00:43:02.620 Well, lots of stuff on anti-merit, anti-individual, the liberal DEI policy, right? This notion that
00:43:09.240 everything is due to racism. It's not. So we've got more work on that coming out. We've got a book on
00:43:13.600 John Diefenbaker coming out in a couple of months by author Bob Hommenden, looking at the Freedom
00:43:17.960 Fire. That's the subtitle of the book. So look for that. It's not available yet. The Victim Cult is
00:43:22.880 available now, but a book on John Diefenbaker will be coming out in, will be coming out in
00:43:27.740 several months from the Aristotle Foundation, along with some work in anti-Semitism and radicalism
00:43:32.960 within Canada. Sounds great. There is Mark Milkey. Stay with us, Moorhead.
00:43:38.400 Hey, welcome back. Your letters to me. Rebecca Baer says, I don't care. I'm not returning to
00:43:56.400 Facebook. Hey, fair enough. It's tough to overcome a decade worth of antipathy towards Mark Zuckerberg.
00:44:05.000 I think Alan Bakari was right yesterday when he said to me that Zuckerberg is just being
00:44:10.580 pragmatic. He's going which way the wind blows. And if that blows him back to freedom, that's a
00:44:15.780 good thing. You know, I don't know if we have to forgive. We shouldn't forget. But I'm happy that
00:44:22.980 freedom is on the march. And the most important thing I took away from the Zuckerberg video is that
00:44:28.920 he implied that Facebook intends to be free around the world, too. And he's going to rely on the U.S.
00:44:34.980 State Department to help him overcome local governments around the world that are censors.
00:44:40.360 That gave me some hope. Bruce Acheson says, this is a start, but the war isn't over. We must fight
00:44:47.580 lies and bullying wherever it happens. Leftist bullies have been pushing people around for far too long.
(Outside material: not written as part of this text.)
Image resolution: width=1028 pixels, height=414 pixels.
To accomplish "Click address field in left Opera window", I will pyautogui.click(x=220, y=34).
00:44:52.740 Like in Revenge of the Nerds, people will come to our side when we speak the truth. Leftist jocks will find
00:44:57.960 themselves to be a small minority of losers if we keep on fighting their tyranny. Well, there have
00:45:05.060 been some forces for freedom in social media. Rumble, which is the YouTube competitor, has always
00:45:10.600 been great. Telegram has resisted censorship, too. But Facebook is the biggest of them all. And YouTube,
00:45:18.180 Google, actually, in some ways, that's even bigger. So those are the ones that really count. That's why
00:45:22.880 I'm so glad Facebook has come over. So far, Google and YouTube are atrocious. YouTube
00:45:27.820 demonetized us over the course of time. I think YouTube has knocked. Like if we would have stayed
00:45:34.360 on YouTube monetized over the course of our life as a company, we would have had $10 million worth of
00:45:42.020 ad revenues based on our traffic that we could have hired more staff, opened up more offices,
00:45:48.320 done more good work. YouTube almost destroyed Rebel News. That's a fact. Well, that's our show for
00:45:54.600 today. Until tomorrow, on behalf of all of us here at Rebel World Headquarters, to you at home,
00:45:59.580 good night, and keep fighting for freedom.